:: TASK INSTRUCTIONS ::
Would you print, word for word, only the lines running from the line with "800x643 pixels." to the last line of the entries, without the pictures?

:: LISTED RECORDS ::
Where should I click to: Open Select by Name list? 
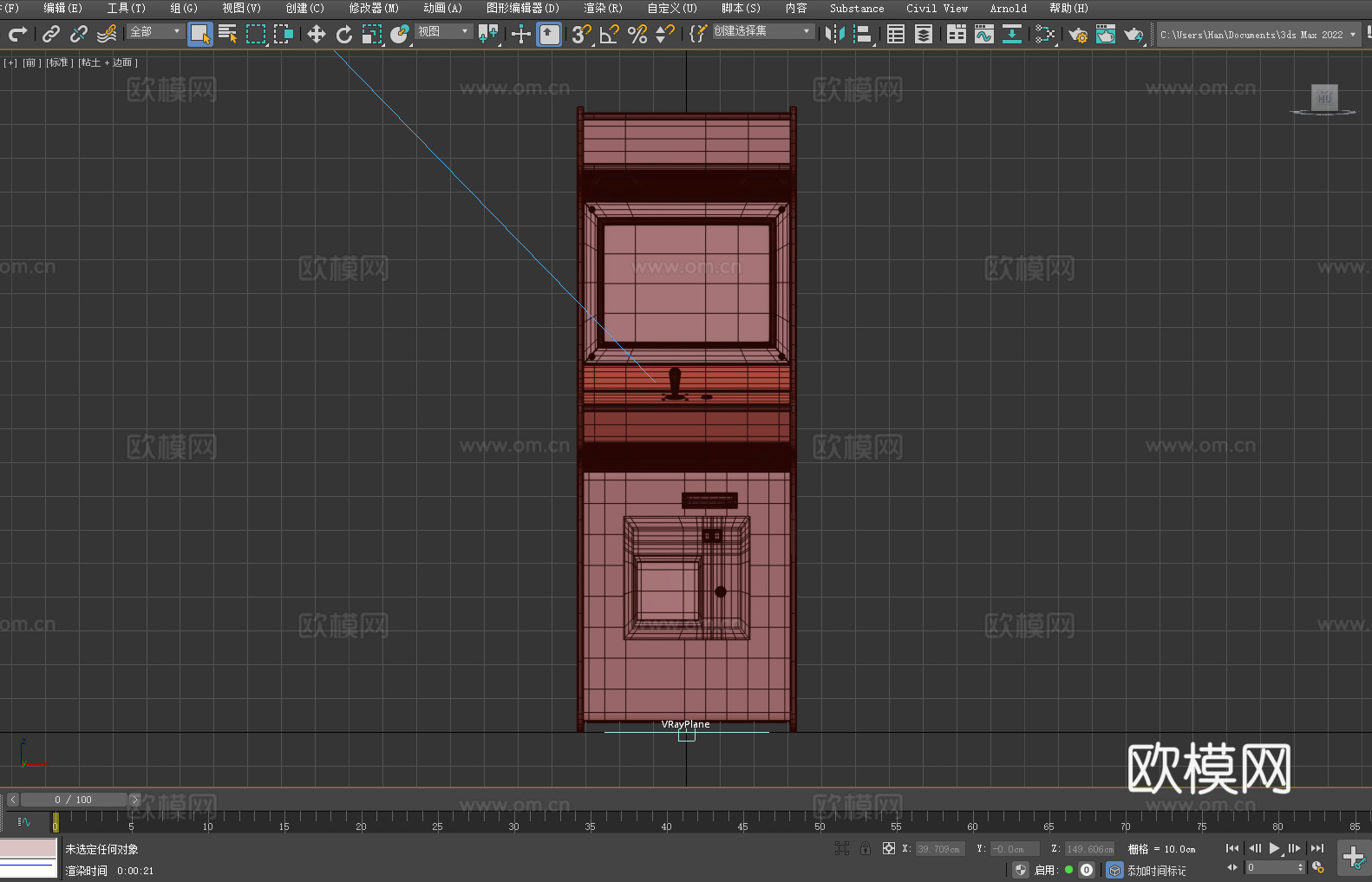click(x=227, y=34)
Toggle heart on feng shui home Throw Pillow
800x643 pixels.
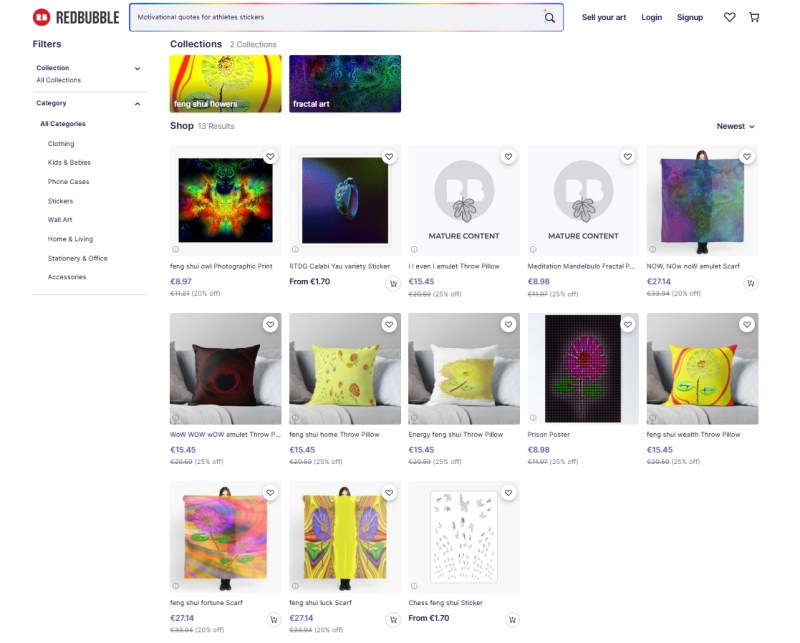(389, 325)
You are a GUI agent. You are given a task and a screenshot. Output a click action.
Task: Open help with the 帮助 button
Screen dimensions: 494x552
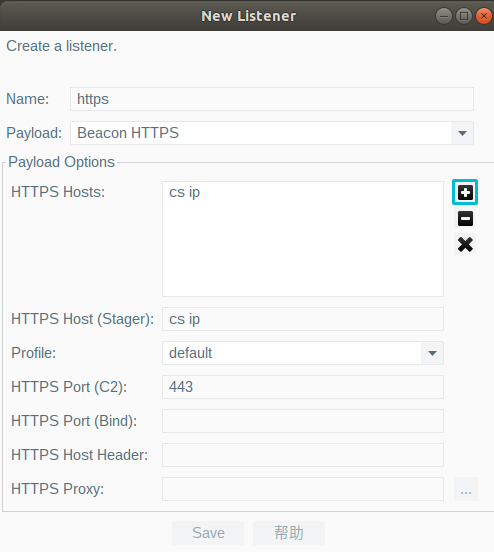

:: RESULT OF THE EXERCISE ::
800x643 pixels.
(389, 325)
You are a GUI agent. You are given a task and a screenshot. Output a click action.
Task: Open help with the 帮助 button
Screen dimensions: 494x552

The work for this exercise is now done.